#### [SUPPLIED RECORDS]
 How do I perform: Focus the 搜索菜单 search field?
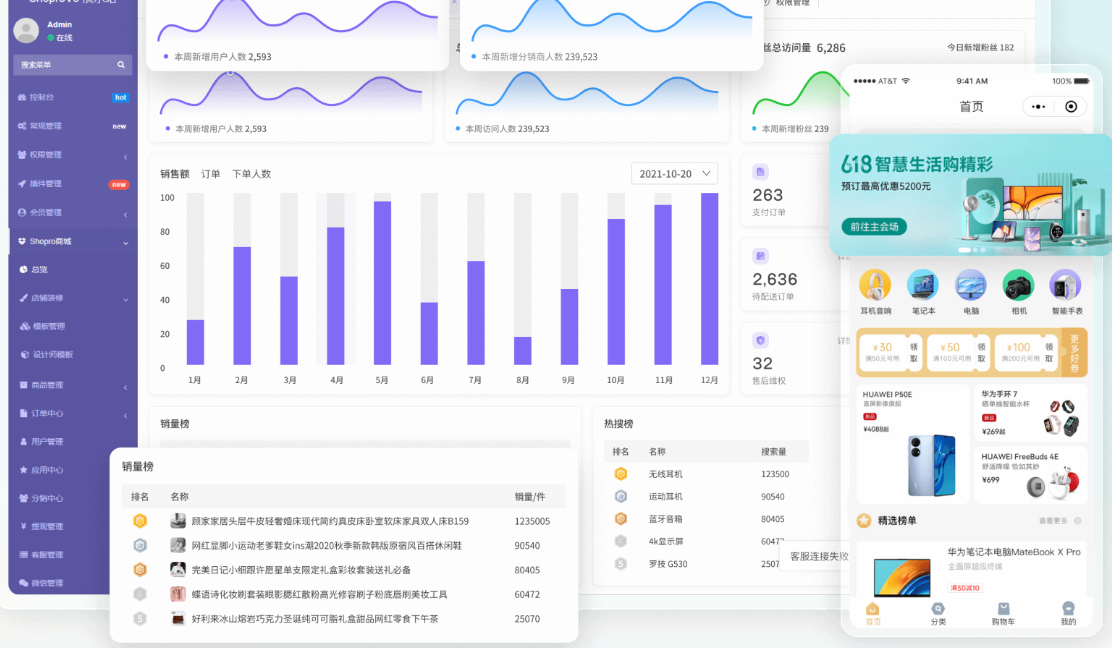(x=62, y=65)
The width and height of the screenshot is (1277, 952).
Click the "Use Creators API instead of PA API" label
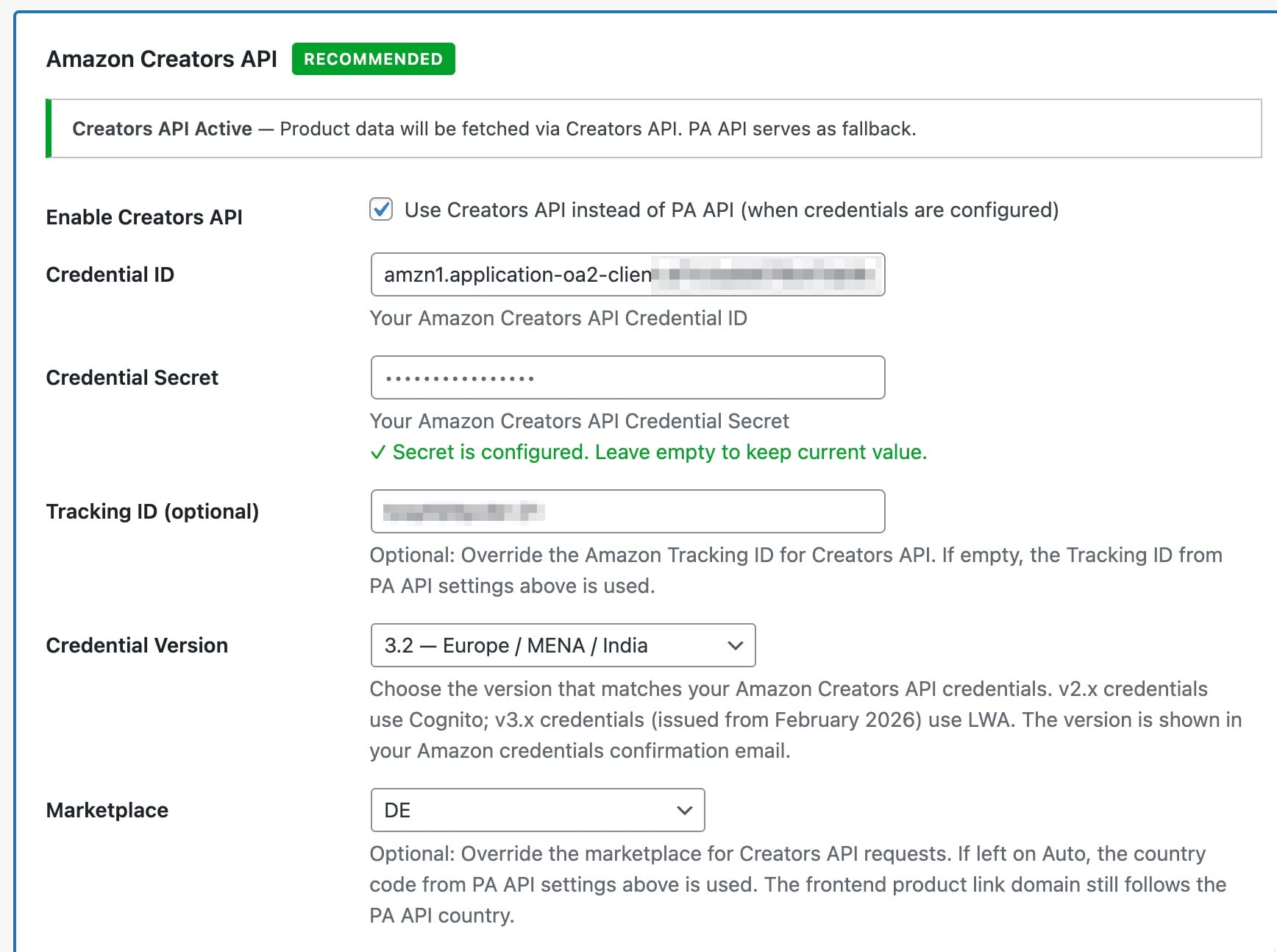tap(731, 210)
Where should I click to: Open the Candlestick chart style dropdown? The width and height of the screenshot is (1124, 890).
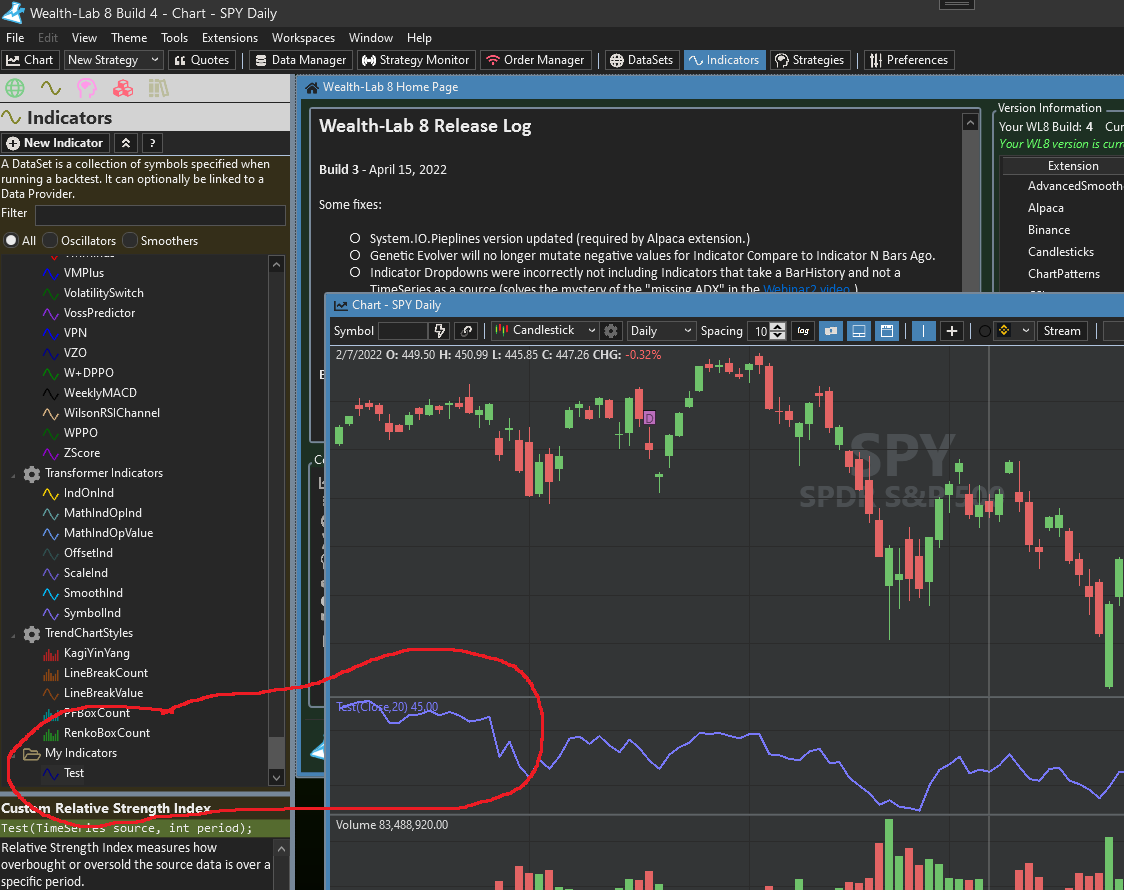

#### [EXERCISE]
Only the number of lines above that contain "height" should be given as the answer.

#### [ANSWER BELOW]
2